## DATASET EXTRACT
+++

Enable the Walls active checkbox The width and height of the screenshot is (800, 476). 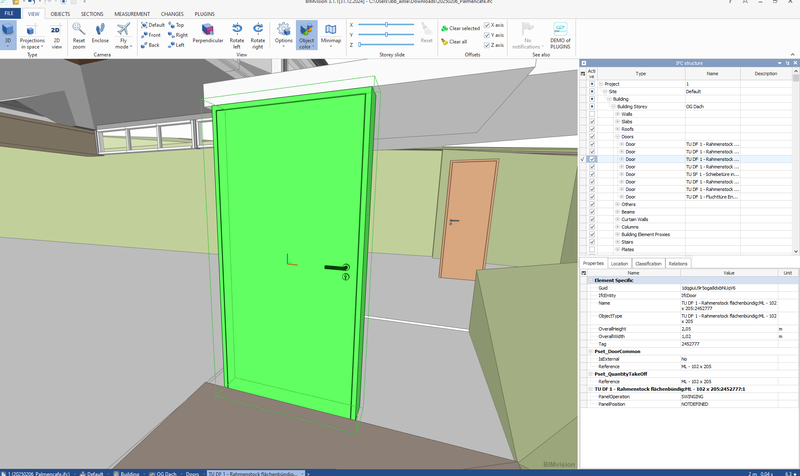[592, 114]
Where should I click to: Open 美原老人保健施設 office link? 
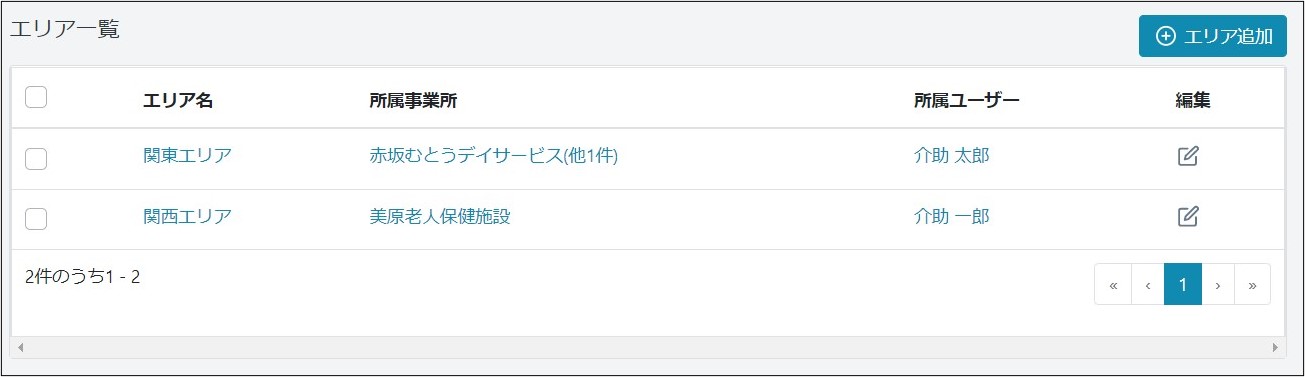pos(440,216)
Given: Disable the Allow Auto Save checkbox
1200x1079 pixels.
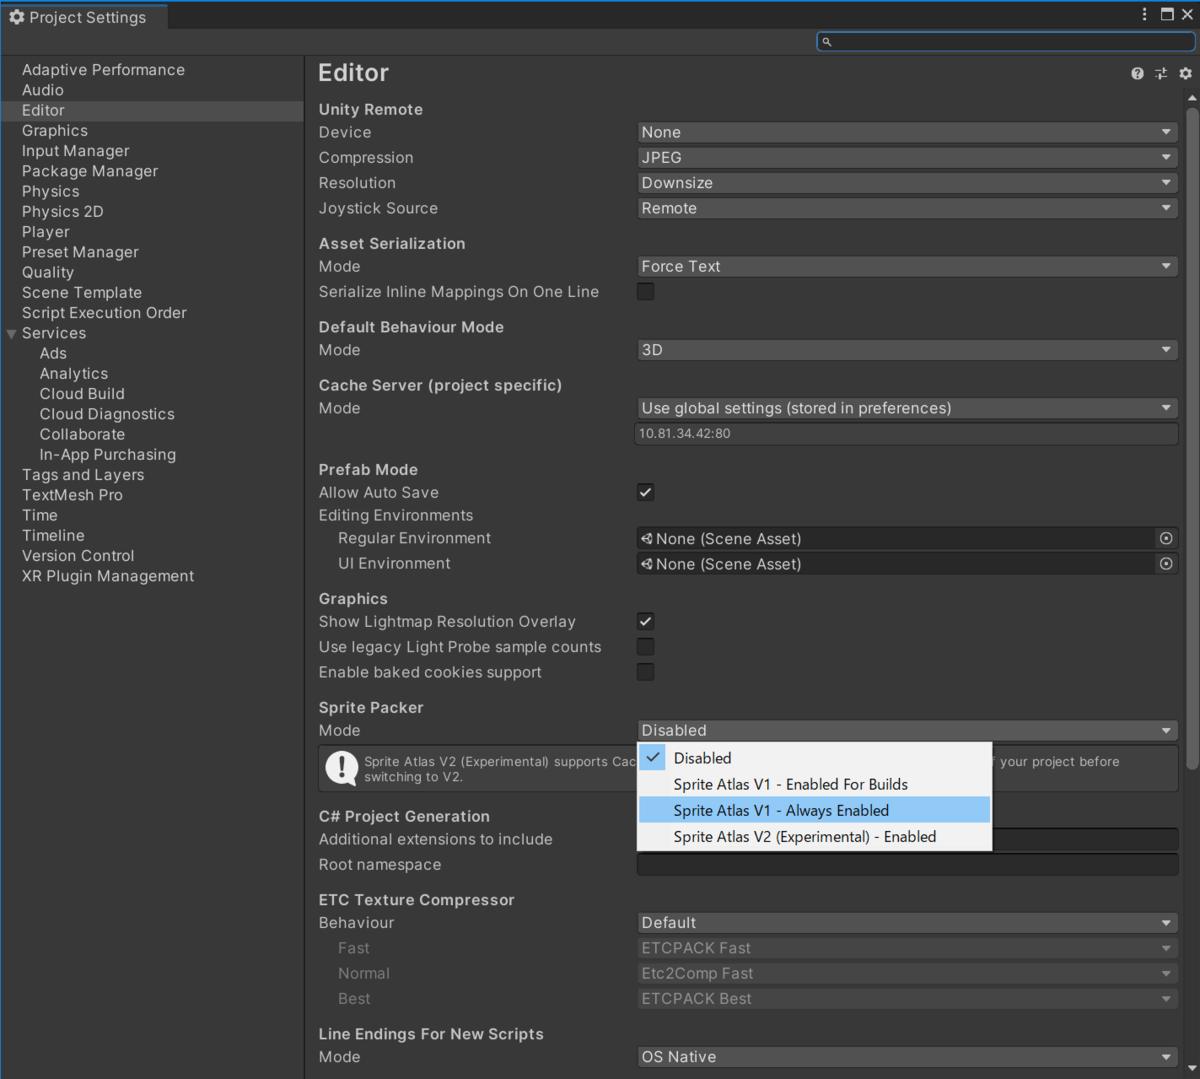Looking at the screenshot, I should 645,491.
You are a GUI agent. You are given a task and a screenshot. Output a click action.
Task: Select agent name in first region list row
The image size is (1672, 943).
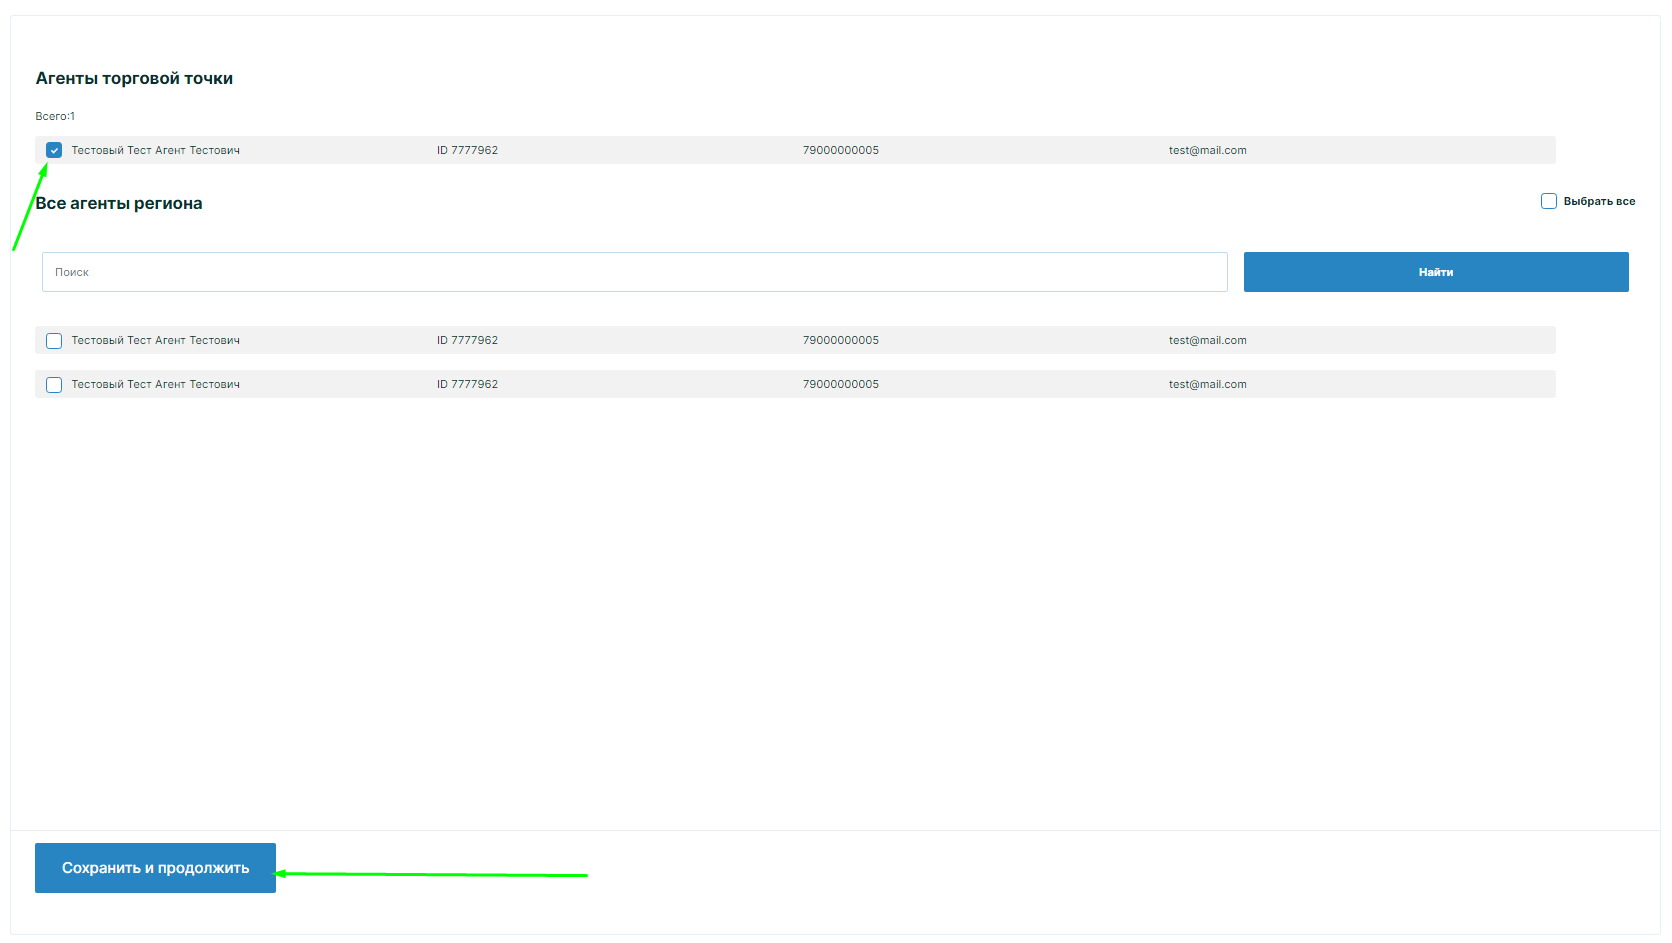[155, 340]
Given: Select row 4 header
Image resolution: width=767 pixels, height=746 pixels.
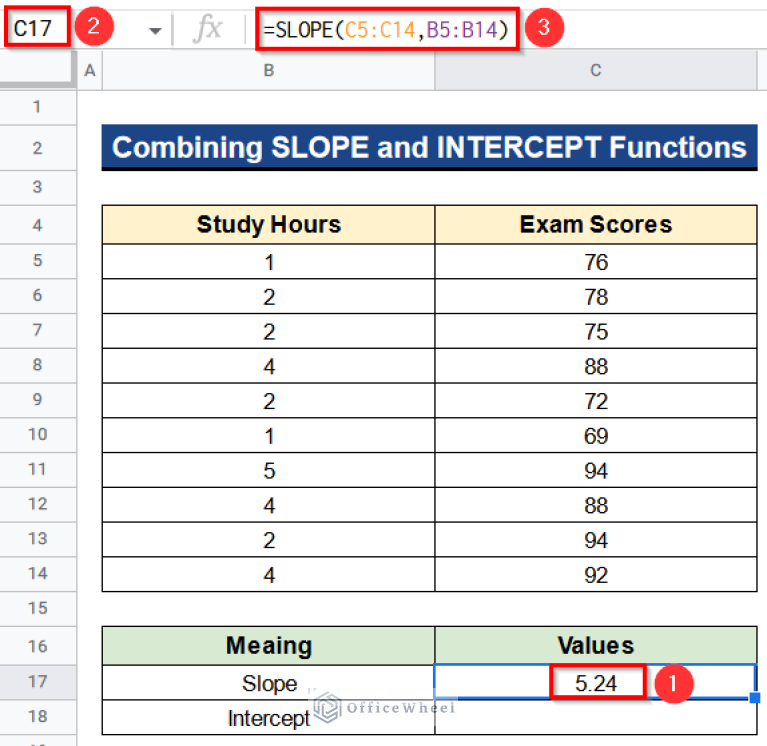Looking at the screenshot, I should coord(38,225).
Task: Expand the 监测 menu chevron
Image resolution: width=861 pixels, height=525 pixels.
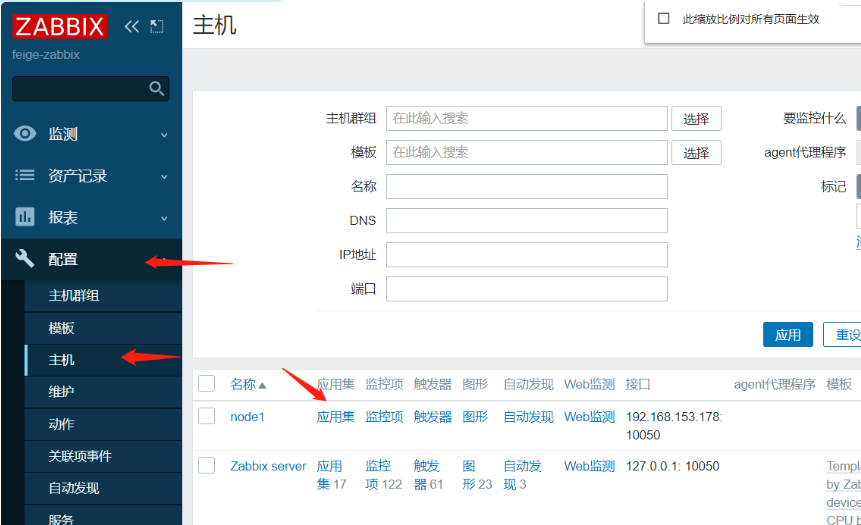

+++

## CHALLENGE
Render the lines as a Markdown table with columns Row and Line, starting with the line containing "Task: Expand the 监测 menu chevron" and continuing through the end of the records. Omit the pictures.

## RESULT
| Row | Line |
|---|---|
| 1 | Task: Expand the 监测 menu chevron |
| 2 | Image resolution: width=861 pixels, height=525 pixels. |